One of those heavy-hitter CAA clients is Spielberg, and it is here that things get very murky. Spielberg straddles the fence, being both a CAA client and a Paramount principal, thanks to Paramount’s acquisition of DreamWorks.
One might assume that Paramount would not sever its ties with Cruise unless Spielberg gave his blessing. After all, he’s made "Minority Report" and "War of the Worlds" with the actor, each a successful film in its own right.
But Spielberg may have chosen Paramount/DreamWorks over CAA in this case. There has been a sense in Hollywood for a long time now of a rift between Cruise and the director, starting with Cruise’s installation of mini-Scientology centers on the set of "War of the Worlds."
Recently, Spielberg was surprised — no, make that shocked — when Cruise showed up unannounced in Chicago a couple of months ago to present him with an award. For Cruise, who is nothing if not calculating, it was a highly political move designed to repair a badly broken and much-needed alliance.
But there’s more bad blood between Cruise and Viacom. The company took a PR hit earlier this spring over the "South Park" episode that lampooned Cruise for his Scientology beliefs.
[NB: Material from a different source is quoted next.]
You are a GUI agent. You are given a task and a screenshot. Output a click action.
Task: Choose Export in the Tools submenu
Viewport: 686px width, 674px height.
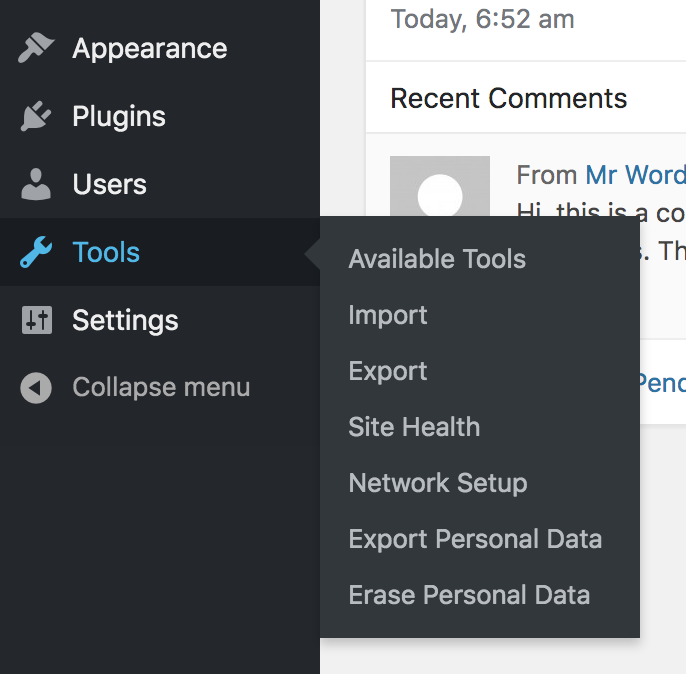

If you recall, Cruise threatened to back out of his "Mission: Impossible III" promotional duties if Viacom didn’t pull a repeat of the episode, called "Trapped in the Closet," off the schedule at their Comedy Central cable channel. Viacom complied.
But more recently, when "Trapped in the Closet" was restored to Comedy Central, maybe someone should have seen it as a subtle sign that Cruise’s "days of thunder" were numbered. The piece de resistance? Paramount signing new deals today with the creators of "South Park" for more movies.
The next questions will be about Cruise. Is he finished in Hollywood? Absolutely not. Wagner says there’s a $100 million deal in place with two hedge funds to start an independent production company.
No names were given, but you can be assured that all eyes will be on this deal to see if the money is coming from the Church of Scientology or anyone remotely associated with it.
At the same time, Cruise/Wagner doesn’t have to go the indie route at all. As one insider pointed out, Warner Bros. would take them "in an instant." The deal might be the same as they’d gotten at Paramount, "but Warner’s would announce it as the biggest ever."
After the triple disappointments this summer of "Superman Returns," "Lady in the Water" and "Poseidon," Warner’s could do worse than to bring in Cruise.
Plus, Warner’s is facing the potential embarrassment of seeing Clint Eastwood — their long-time standard bearer — releasing an Oscar-hyped movie elsewhere this fall. The irony here is that "Flag of Our Fathers" will be distributed by none other than DreamWorks, which means Paramount.
By signing Cruise/Wagner and putting Cruise into a hit, Warner’s could stick it to Paramount quite nicely.